Work plan for the reproducibility improvements project

antonin_d · April 27, 2023, 11:08am

In April I have been working on stabilizing the code base and optimizing the loading of large files.
Specifically:

Records mode

I have reduced the need for counting the number of records in the project, by changing the criterion under which we turn on the records mode automatically. The new criterion should be more faithful to the project structure, meaning that there are less risks that we turn on the records mode on a project which is not meant to use this mode (#5661).

In addition, I have made it easier to compute the number of records at import time, during the initial pass over the dataset (which is required for other reasons, such as counting the number of rows and ensuring all rows have the same number of columns).

Overall, this means less passes on the entire dataset.

Better streaming from partitions

To enable parallelization of various computations (such as computing the state of facets), the grid is generally split into multiple partitions stored as distinct files on disk. The grid is read in a streaming fashion from those files.

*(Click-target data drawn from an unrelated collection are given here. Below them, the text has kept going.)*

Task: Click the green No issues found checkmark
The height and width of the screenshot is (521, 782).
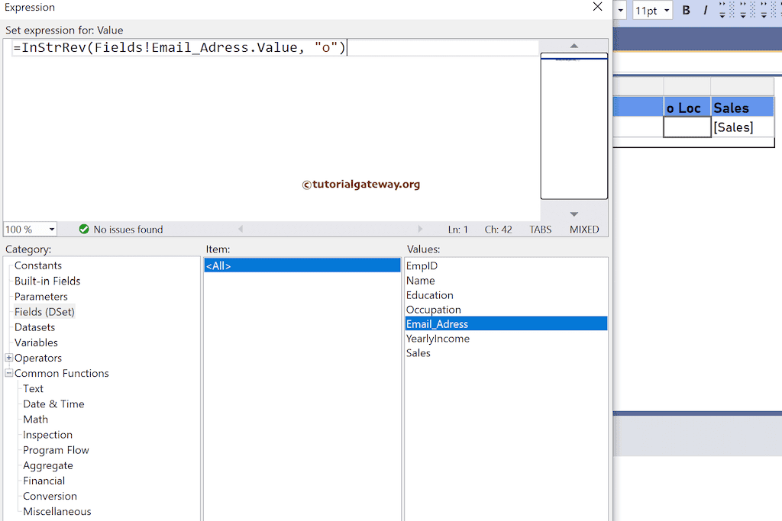Action: [x=84, y=229]
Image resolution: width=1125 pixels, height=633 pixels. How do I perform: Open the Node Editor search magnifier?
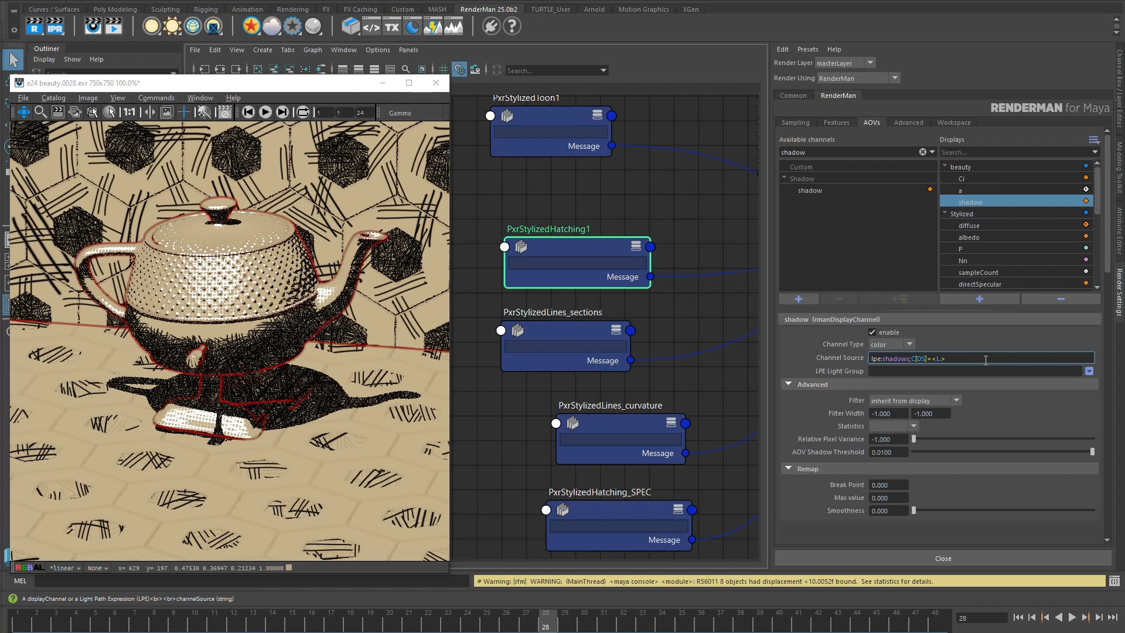406,69
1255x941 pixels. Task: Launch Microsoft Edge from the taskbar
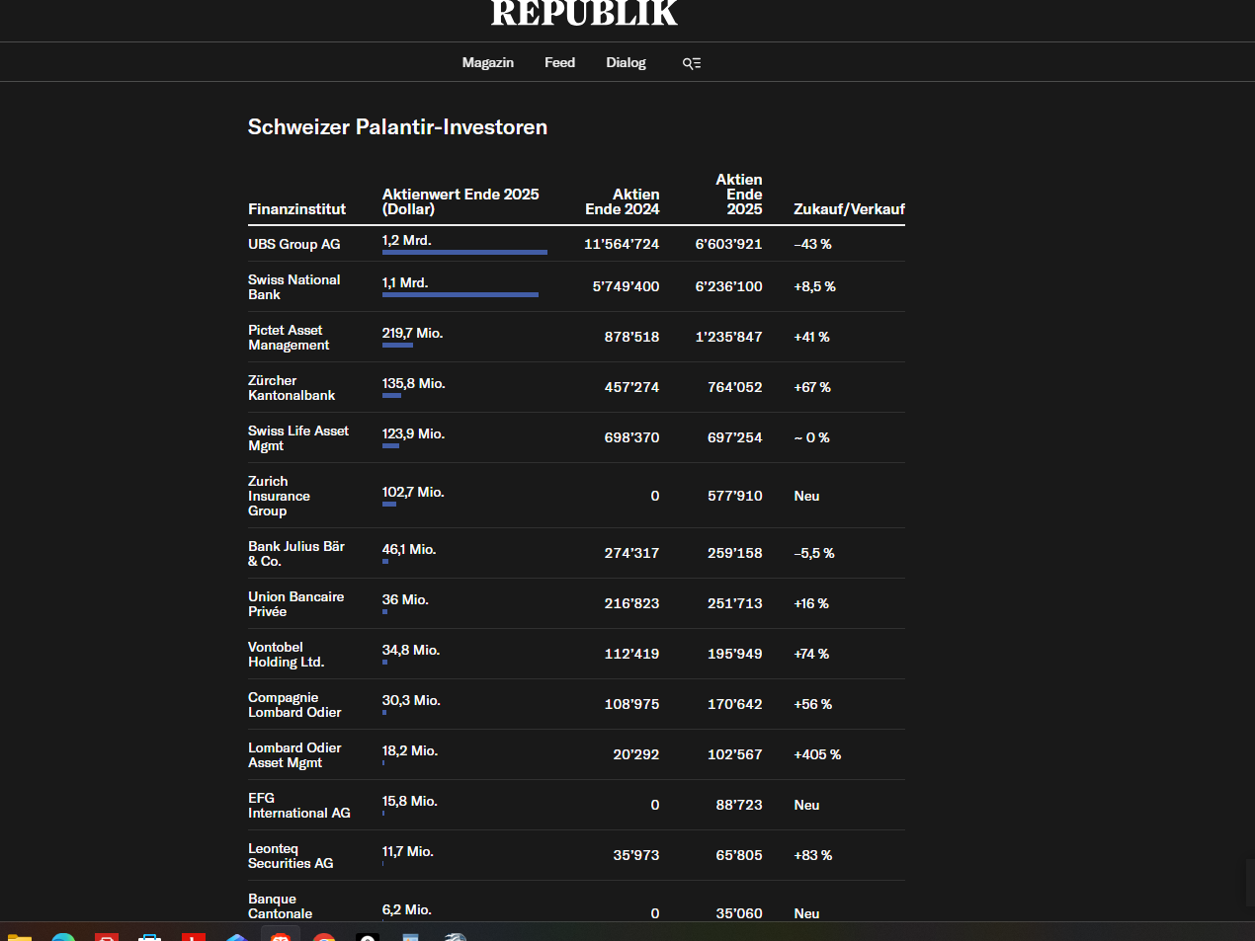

This streaming was until now represented as a Java 8 Stream. The reason why I made this choice was that I needed an API which allowed:

constructing pipelines on a collection with lazy evaluation, meaning that the collections are only actually iterated from when necessary;
supporting a closing mechanism, to enable releasing underlying resources when a stream was no longer needed.

In theory, that is something Java 8 Streams provide. But in reality, the internal architecture they are built on means that:

There are cases when the stream gets buffered internally, even though it’s not actually needed to perform the required computation. This is something that was hitting us: sometimes, an entire partition could get loaded in memory even though we just wanted to see the first 10 rows of the project.
There are standard stream constructs, such as zipping two streams together, which are just not available in the API and require switching back to iterators. Similarly for grouping items of a stream by batches of a given size.

So I have migrated away from such streams back to a custom interface, CloseableIterator, which is the combination of the Iterator<T> and AutoCloseable interfaces. There are tons of projects doing that: sadly it does not seem to be readily available in any standalone library as far as I can tell. To make this interface easier to use, I have based it on the Iterator interface offered by the Vavr library, which comes with plenty of methods to do sensible things on streams (including the ones above that are missing on streams). This library seems to be pretty well established and it feels okay to depend on it, but if we want to avoid depending on it it would not be too hard to re-implement those utility methods on our own.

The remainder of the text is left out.